**What needs to be done**
Transcribe only the lines from the one containing "This screenshot has" through the final line of the entries below, exactly, and exclude the pictures.

Records from a data collection

╭──

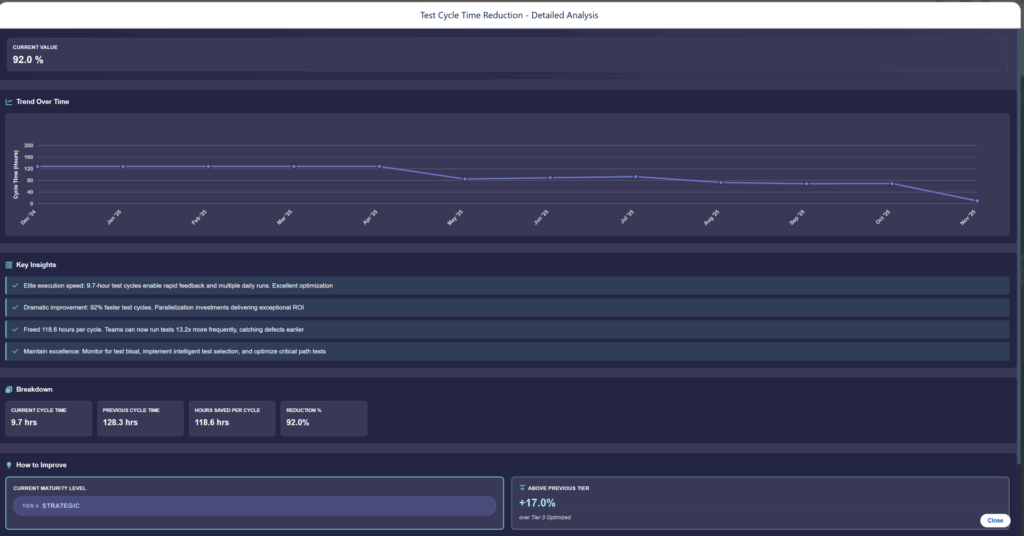Click the Current Value 92.0 % panel

coord(506,55)
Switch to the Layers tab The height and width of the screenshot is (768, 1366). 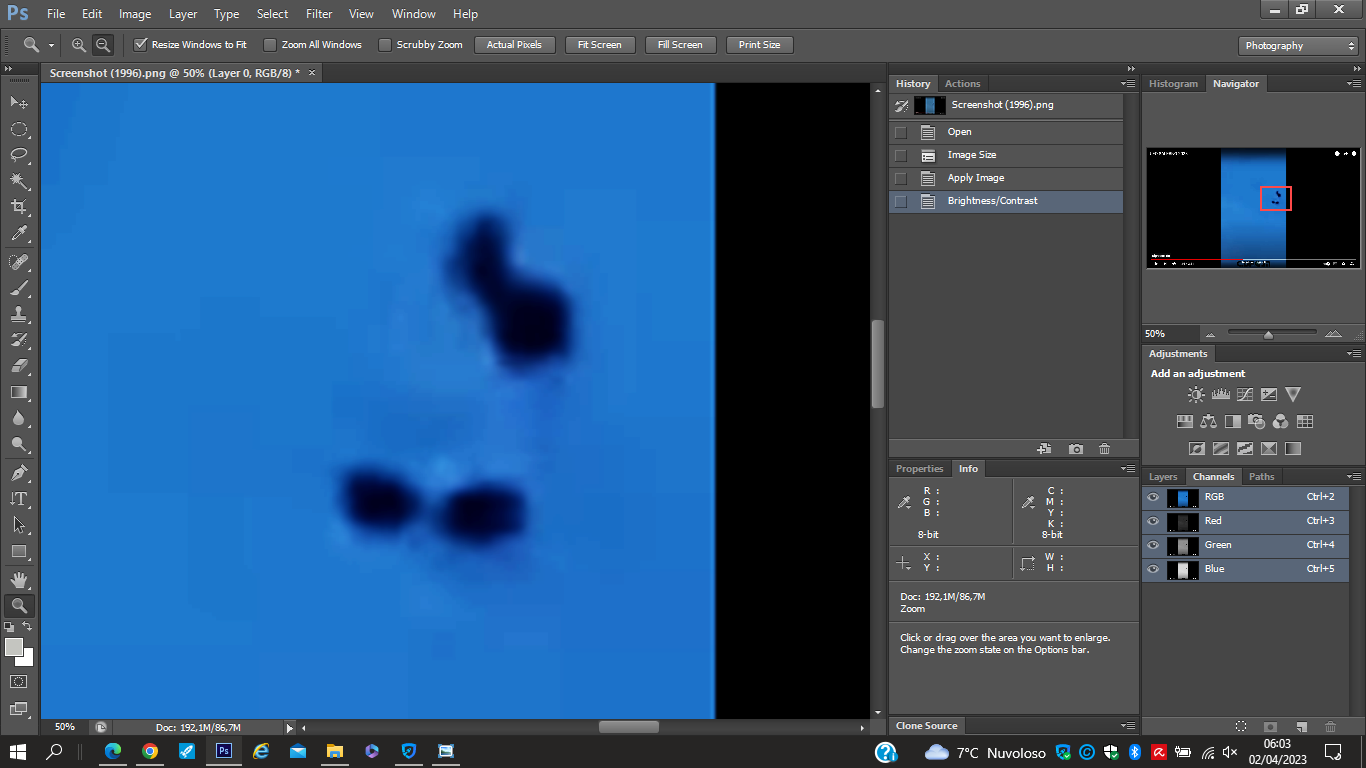1163,477
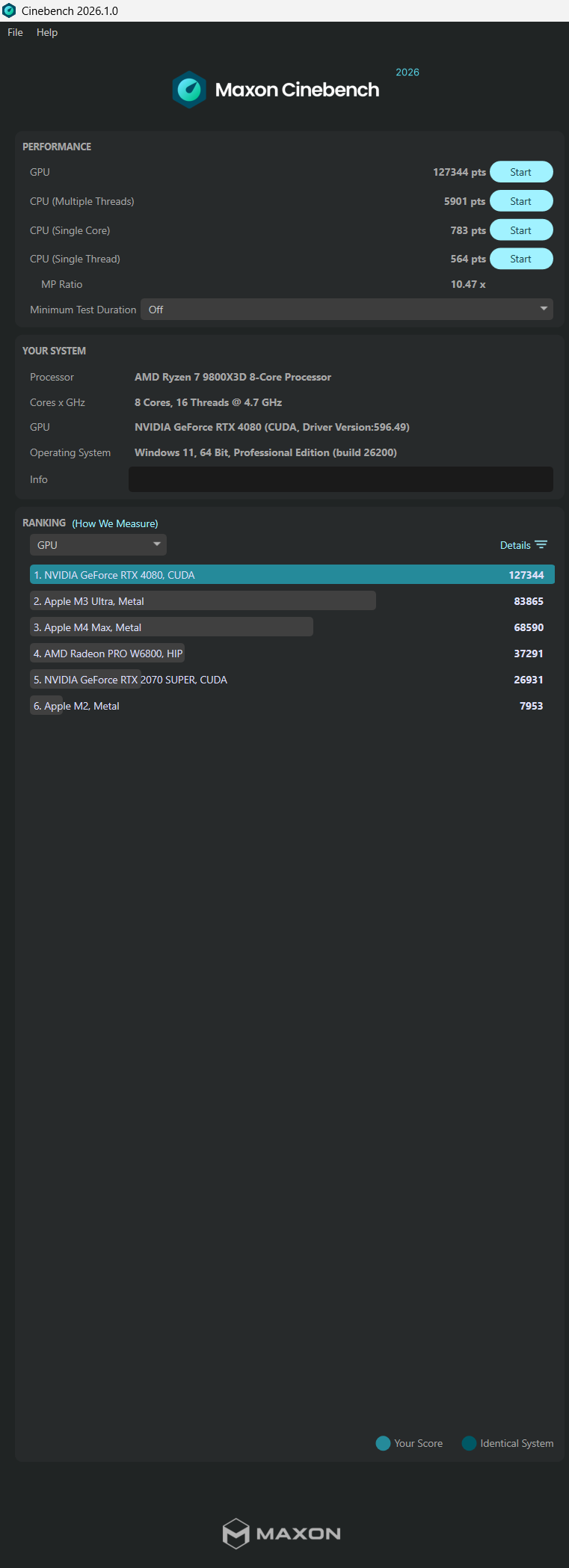Start the CPU Single Core test

click(x=521, y=230)
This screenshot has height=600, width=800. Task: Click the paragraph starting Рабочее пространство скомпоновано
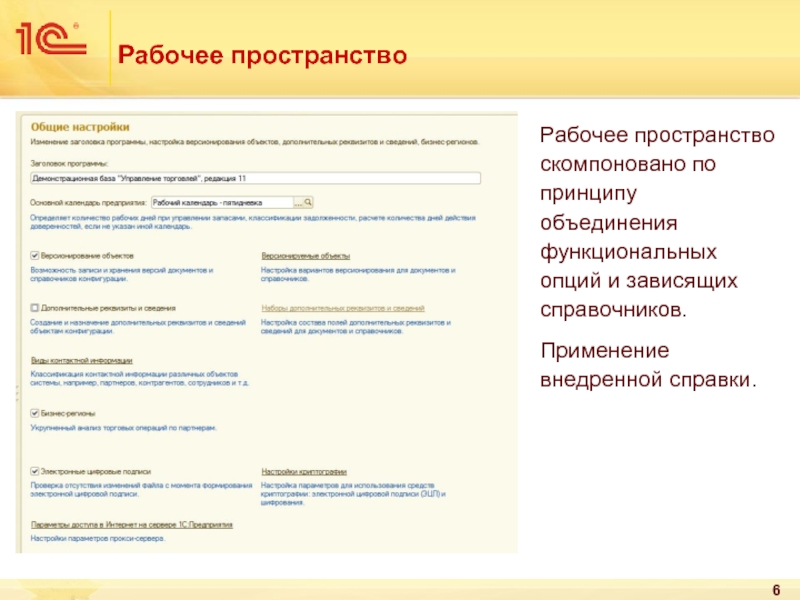click(x=656, y=222)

╰──

**Answer for the task**
This screenshot has height=600, width=800. Task: Click the paragraph starting Рабочее пространство скомпоновано
click(x=656, y=222)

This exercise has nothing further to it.